2005 honour killing in Southall, England

Samaira Nazir (c. 1979 – 23 April 2005) was a 25-year-old British Pakistani woman who was murdered by her brother and cousin in an honour killing in Southall, London.

Nazir was murdered for refusing to enter into an arranged marriage and for rejecting her parents' choices of suitors from Pakistan. Instead, she became engaged to someone of her own choosing who was from a different caste and deemed unsuitable.

Samaira's father was also implicated in her murder but fled to Pakistan while on bail. His family claimed that he died while a fugitive in Pakistan.

==Background==
Samaira was born circa 1979 to Azhar Nazir, Sr. and Irshad Begum. Described as "the brightest of the family", she studied travel and tourism at Thames Valley University, taking a directorship role at her brother's recruitment consultancy business following graduation.
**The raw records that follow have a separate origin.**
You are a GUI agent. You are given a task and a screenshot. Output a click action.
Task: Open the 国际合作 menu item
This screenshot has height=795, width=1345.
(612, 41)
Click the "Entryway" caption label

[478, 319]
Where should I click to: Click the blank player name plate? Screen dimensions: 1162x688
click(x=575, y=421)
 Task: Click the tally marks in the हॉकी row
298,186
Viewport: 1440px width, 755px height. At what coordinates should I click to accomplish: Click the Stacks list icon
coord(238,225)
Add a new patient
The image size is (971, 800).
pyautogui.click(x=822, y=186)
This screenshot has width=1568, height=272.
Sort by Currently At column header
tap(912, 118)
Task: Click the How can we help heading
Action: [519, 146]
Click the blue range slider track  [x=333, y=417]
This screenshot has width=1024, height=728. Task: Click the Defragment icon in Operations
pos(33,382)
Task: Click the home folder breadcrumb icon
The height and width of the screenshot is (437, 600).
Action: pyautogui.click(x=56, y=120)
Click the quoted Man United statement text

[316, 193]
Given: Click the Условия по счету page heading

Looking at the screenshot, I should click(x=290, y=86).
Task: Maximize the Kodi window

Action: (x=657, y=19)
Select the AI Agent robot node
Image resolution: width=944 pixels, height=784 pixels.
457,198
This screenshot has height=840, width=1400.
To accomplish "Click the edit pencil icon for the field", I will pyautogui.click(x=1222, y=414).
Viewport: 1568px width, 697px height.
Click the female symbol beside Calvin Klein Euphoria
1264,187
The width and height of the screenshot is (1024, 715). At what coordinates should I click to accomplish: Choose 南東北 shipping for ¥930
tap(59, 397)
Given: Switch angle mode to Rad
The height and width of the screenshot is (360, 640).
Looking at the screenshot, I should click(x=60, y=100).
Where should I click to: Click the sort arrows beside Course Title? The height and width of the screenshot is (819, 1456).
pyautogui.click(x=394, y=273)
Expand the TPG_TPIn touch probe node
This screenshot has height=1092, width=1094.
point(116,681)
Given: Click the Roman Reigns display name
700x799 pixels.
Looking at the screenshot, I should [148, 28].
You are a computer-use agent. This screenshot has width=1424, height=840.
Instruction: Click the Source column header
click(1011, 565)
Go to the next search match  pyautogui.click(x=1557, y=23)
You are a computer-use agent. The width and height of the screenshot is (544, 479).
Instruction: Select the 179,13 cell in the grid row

The Nazir family also owned the Rana Brothers Grocery store in Southall Broadway where Samaira's brother, Azhar Nazir, worked and first met Salman Mohammed. Mohammed had arrived in the United Kingdom from Afghanistan as an illegal immigrant in 2000 and had approached Nazir for help finding accommodation and work. Samaira met Mohammed through his involvement with her brother; their relationship developed over several years, but knowing that Samaira's family would not approve, they kept the relationship a secret until, ultimately, they fell in love and decided they wanted to marry.

Samaira had twice been taken to Pakistan to find a suitor for an arranged marriage but rejected her family's choices. Her family rejected Mohammed because of his origin; he was from a lower caste, and they felt he wanted to marry Samaira to have access to the family wealth. Additionally, he'd already contracted a marriage of convenience to support his immigration status and Samaira's brother claimed he was dishonest and involved in illegal activities.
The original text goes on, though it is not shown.